Question

Differentials Problem... Possibly solvable with Laplace Transforms?
y''-y=1/(1+e^(t))

Answer 1

I also have y(0)=0 and y'(0)=1+ln(2)

Answer 2

which is what makes me think it's a laplace problem.

Answer 3

it's just that this part here:
1/(1+e^(t))
isn't in my table of transforms.

Answer 4

clearly that's the tricky part here

Answer 5

that and also the y'(0)=1+ln(2), which makes me think those two parts were just made for each other.

Answer 6

well there is always variation of parameters I guess

Answer 7

\[y''-y=0\implies y_c=c_1e^t+c_2e^{-t}\]then you need the wronskinan...
that should work, right?

Answer 8

i have no idea about wronskians. we completely skipped that section in class.

Answer 9

well then I guess I'm not using the method they wanted you to use...

Answer 10

the formula for the wronskian is\[W=\left|\begin{matrix}y_1&y_2\\y_1'&y_2'\end{matrix}\right|\]here's a link on the technique:
http://tutorial.math.lamar.edu/Classes/DE/VariationofParameters.aspx

Answer 11

do you use the same y1 and y2 as you would for variation of parameters?

Answer 12

and would those be y1=sint and y2=cost?

Answer 13

no, there are two real roots to the characteristic equation, so the solution is as I wrote above.
y1=e^t
y2=e^(-t)

Answer 14

I love this site!

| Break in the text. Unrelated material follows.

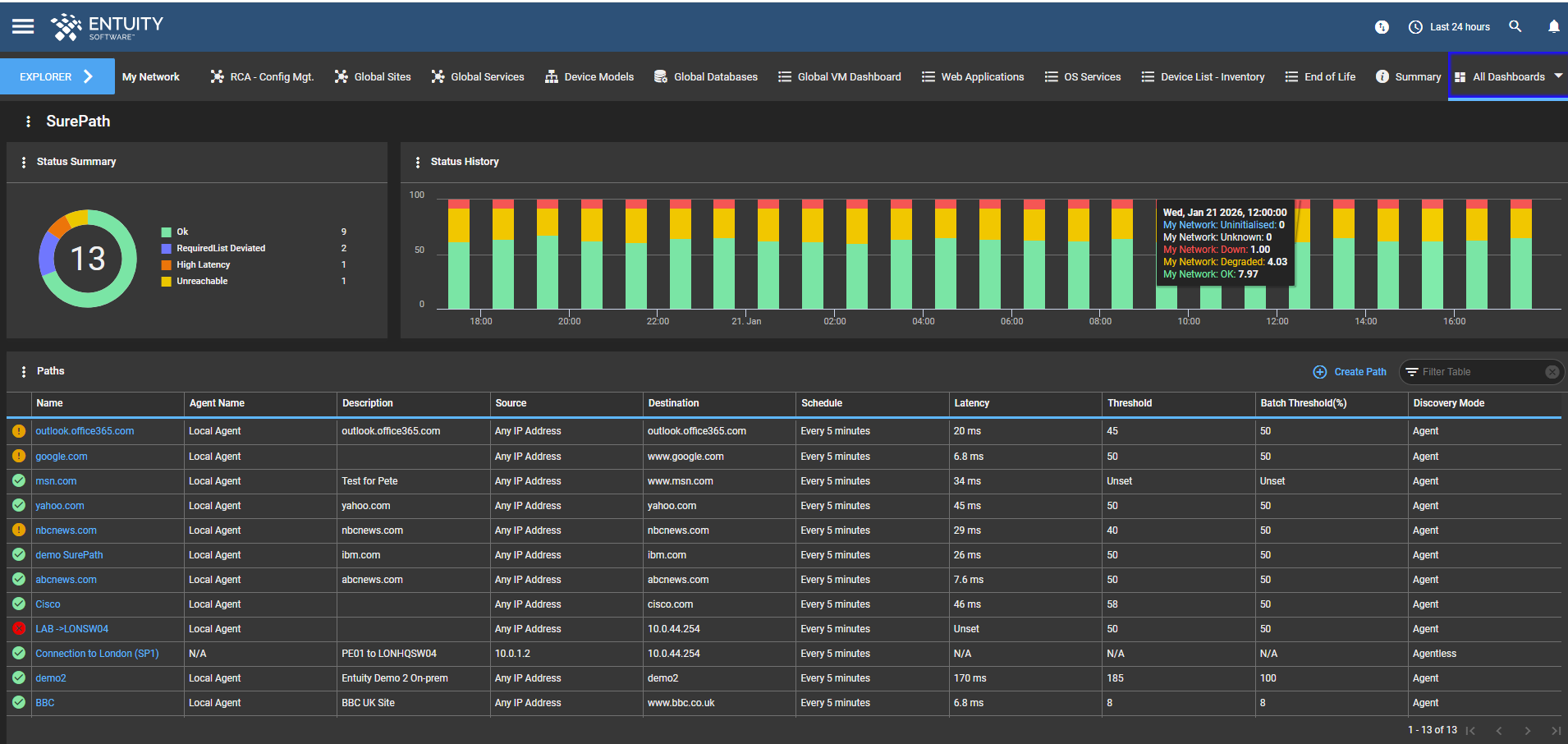
Task: Expand the Explorer panel
Action: [57, 76]

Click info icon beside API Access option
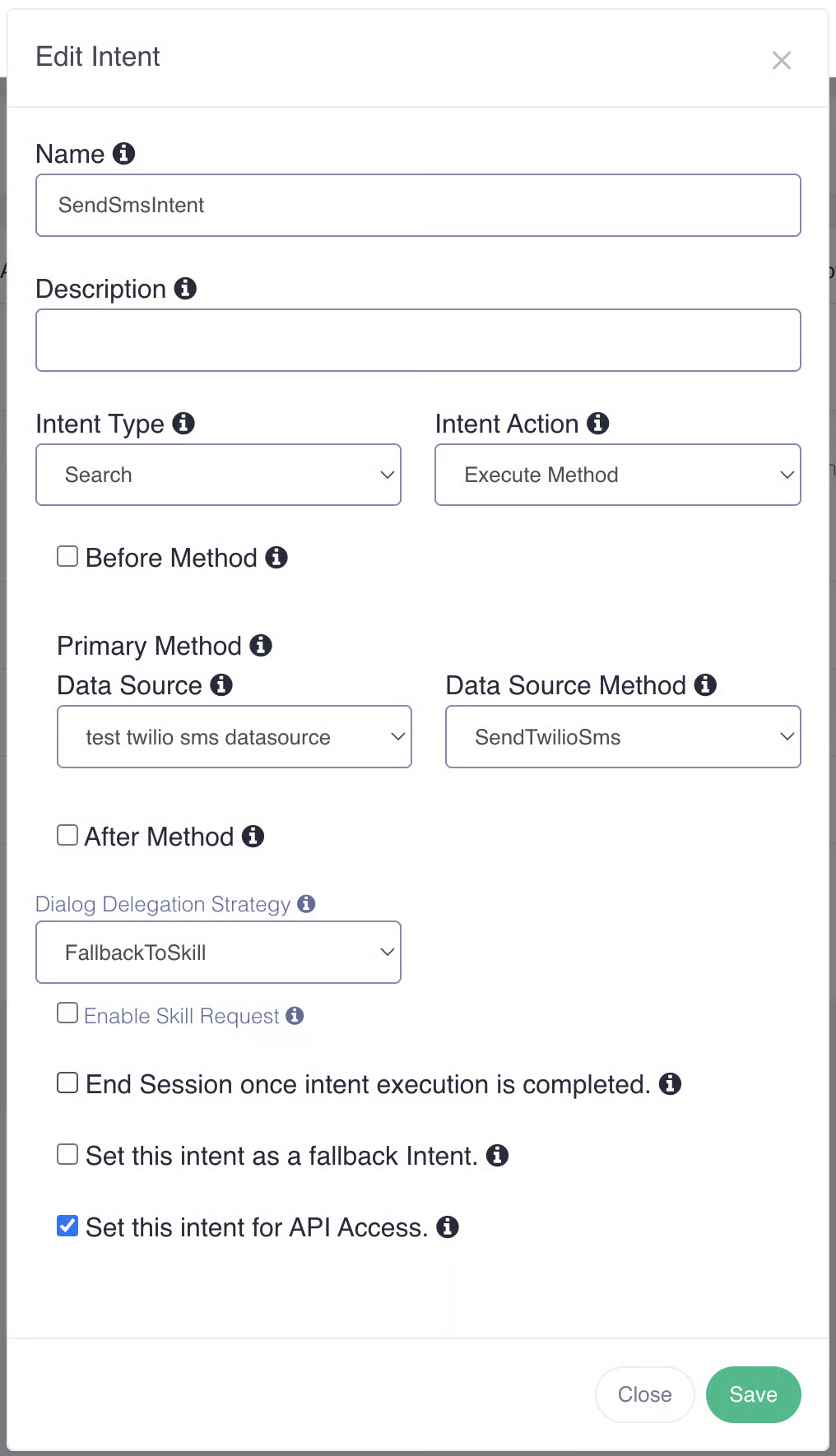click(448, 1227)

Thank you so much for your help <3
I took the variation of parameters route and got y"-y=v1'e^t-v2'e^(-t)
Solved for v1'e^t=-v2'e^(-t)
Plugged back into original problem
-2v2'e^(-t)=1/(1+e^t)
And ran into that horrible thing again on the right hand side :(

Answer 15

but you didn't use the right formula for variation of parameters\the particular is #38 on this chart
what they call f(t) is what is on the right side, so in your case it's f(t)1/(1+e^(t))
the integrals after multiplying that by y1 and y2 and dividing by the wronskian should hopefully be doable.
just make sure you use the formula correctly and it should work out
You're welcome, and good night :)